▸ What you will do:
1) According to the book review, what does Eleanor go home for on a Friday?
2) Name every occasion for workplace collections that the book review says Eleanor resents.
3) Please repeat the book review word for word from "For the first" up to and including "loneliness and isolation.".

▸ Page:

Eleanor Oliphant Is Completely Fine – Gail Honeyman

I’m about to make a bold statement, and possibly prematurely given we’re only in June still, but I’d currently put this book at the top of my personal leader board for 2017.

Eleanor is a carefully and exquisitely crafted character. She’s one of those people who we all recognise from our workplaces, commute, or regular shopping trips. You know – shy, introvert, “keeps themselves to themselves”, clutches a shopper to her chest pretty much most of the time.  She has short and perfunctury interaction only with her colleagues. Is resentful at the never ending workplace collections for engagements, birthdays and weddings, and seems to view everyone she works with as trivial and facile. There’s definitely an Eleanor in every workplace.

For the first part, you don’t know what the underlying  reasons are for her oddness. She has an ordered, routine filled life. She works all week and then goes home on a Friday for a tesco pizza and two bottles of vodka, seeing no-one again until Monday. Her life is literally completely empty. You don’t really know if it’s the isolation from society which is causing her inability to behave or respond appropriately to social interaction, or something else.

Make no mistake though, Eleanor is hilarious. I laughed out loud at some of her observations and commentary. But from the off, the overwhelming feeling is of loneliness. Deep, deep loneliness and isolation.

▸ Supplied records:

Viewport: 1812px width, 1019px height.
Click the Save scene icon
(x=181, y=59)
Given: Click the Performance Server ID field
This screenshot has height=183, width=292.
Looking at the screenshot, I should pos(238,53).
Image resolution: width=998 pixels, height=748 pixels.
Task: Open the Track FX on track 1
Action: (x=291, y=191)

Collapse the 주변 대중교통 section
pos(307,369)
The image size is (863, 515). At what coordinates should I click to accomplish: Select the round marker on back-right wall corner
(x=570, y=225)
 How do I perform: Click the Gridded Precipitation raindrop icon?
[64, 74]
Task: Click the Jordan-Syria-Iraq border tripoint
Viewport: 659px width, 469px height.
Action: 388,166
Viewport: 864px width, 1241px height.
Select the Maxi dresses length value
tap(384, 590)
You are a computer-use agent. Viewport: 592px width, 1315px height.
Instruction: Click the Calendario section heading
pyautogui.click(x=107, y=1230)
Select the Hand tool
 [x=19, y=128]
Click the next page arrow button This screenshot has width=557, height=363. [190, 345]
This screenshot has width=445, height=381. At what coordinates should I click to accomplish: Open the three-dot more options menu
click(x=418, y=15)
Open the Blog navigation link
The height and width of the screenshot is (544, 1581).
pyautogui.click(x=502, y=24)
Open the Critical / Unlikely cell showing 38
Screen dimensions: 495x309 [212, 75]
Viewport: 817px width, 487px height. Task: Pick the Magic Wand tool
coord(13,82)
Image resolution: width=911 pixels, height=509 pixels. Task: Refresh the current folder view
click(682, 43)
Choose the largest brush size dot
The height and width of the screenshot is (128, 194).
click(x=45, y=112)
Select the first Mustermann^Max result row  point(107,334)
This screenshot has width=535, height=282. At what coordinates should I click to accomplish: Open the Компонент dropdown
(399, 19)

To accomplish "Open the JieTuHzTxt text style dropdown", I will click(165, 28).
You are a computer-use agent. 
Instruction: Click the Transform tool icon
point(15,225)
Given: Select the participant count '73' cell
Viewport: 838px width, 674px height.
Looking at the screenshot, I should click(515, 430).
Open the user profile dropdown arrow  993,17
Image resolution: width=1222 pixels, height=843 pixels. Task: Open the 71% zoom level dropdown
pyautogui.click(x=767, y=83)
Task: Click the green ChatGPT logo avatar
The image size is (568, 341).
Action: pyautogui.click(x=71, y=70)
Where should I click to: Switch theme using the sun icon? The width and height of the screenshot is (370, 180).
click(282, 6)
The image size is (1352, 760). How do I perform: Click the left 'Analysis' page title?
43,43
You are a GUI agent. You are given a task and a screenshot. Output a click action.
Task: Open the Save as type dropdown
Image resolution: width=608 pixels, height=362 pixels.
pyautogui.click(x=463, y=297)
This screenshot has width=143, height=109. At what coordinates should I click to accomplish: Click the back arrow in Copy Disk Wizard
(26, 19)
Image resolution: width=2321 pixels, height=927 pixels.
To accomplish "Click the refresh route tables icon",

▸ Answer list:
1) A tesco pizza and two bottles of vodka.

2) Engagements, birthdays, and weddings.

3)
For the first part, you don’t know what the underlying  reasons are for her oddness. She has an ordered, routine filled life. She works all week and then goes home on a Friday for a tesco pizza and two bottles of vodka, seeing no-one again until Monday. Her life is literally completely empty. You don’t really know if it’s the isolation from society which is causing her inability to behave or respond appropriately to social interaction, or something else.

Make no mistake though, Eleanor is hilarious. I laughed out loud at some of her observations and commentary. But from the off, the overwhelming feeling is of loneliness. Deep, deep loneliness and isolation.